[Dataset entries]
Content starts

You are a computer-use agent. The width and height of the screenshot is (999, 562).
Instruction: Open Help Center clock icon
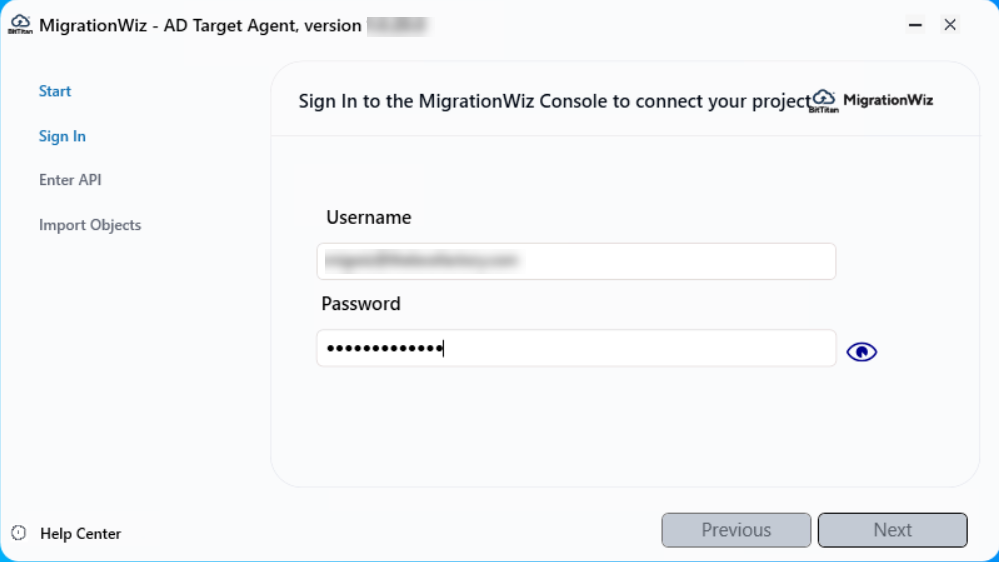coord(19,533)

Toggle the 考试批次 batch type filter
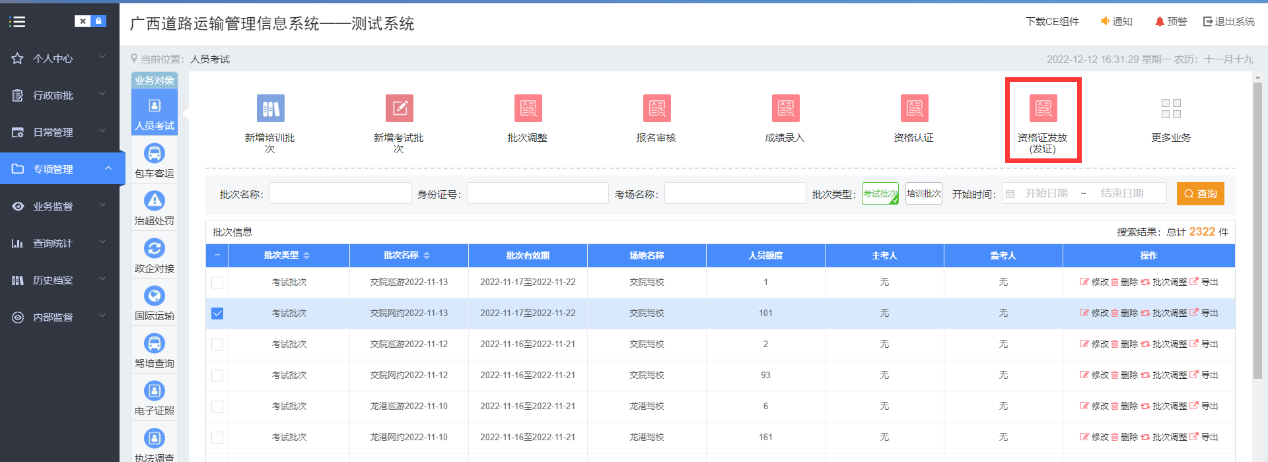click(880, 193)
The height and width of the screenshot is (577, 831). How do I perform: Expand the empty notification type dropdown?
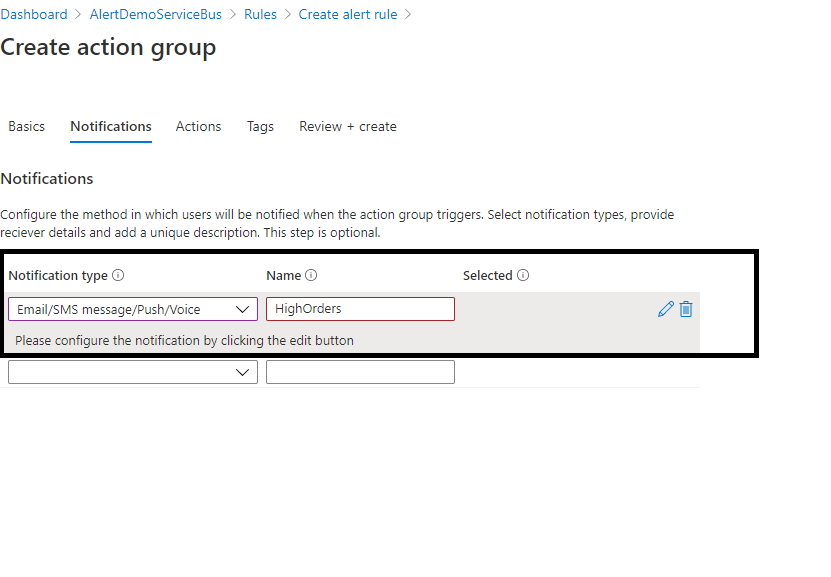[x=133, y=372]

Content ends

Each line of the data above should be reproduced without alteration, and no picture should appear in the copy.

• **Answer to this problem**
You are a computer-use agent. The width and height of the screenshot is (999, 562).
Instruction: Open Help Center clock icon
coord(19,533)

Toggle the 考试批次 batch type filter
click(880, 193)
The height and width of the screenshot is (577, 831). How do I perform: Expand the empty notification type dropdown?
[x=133, y=372]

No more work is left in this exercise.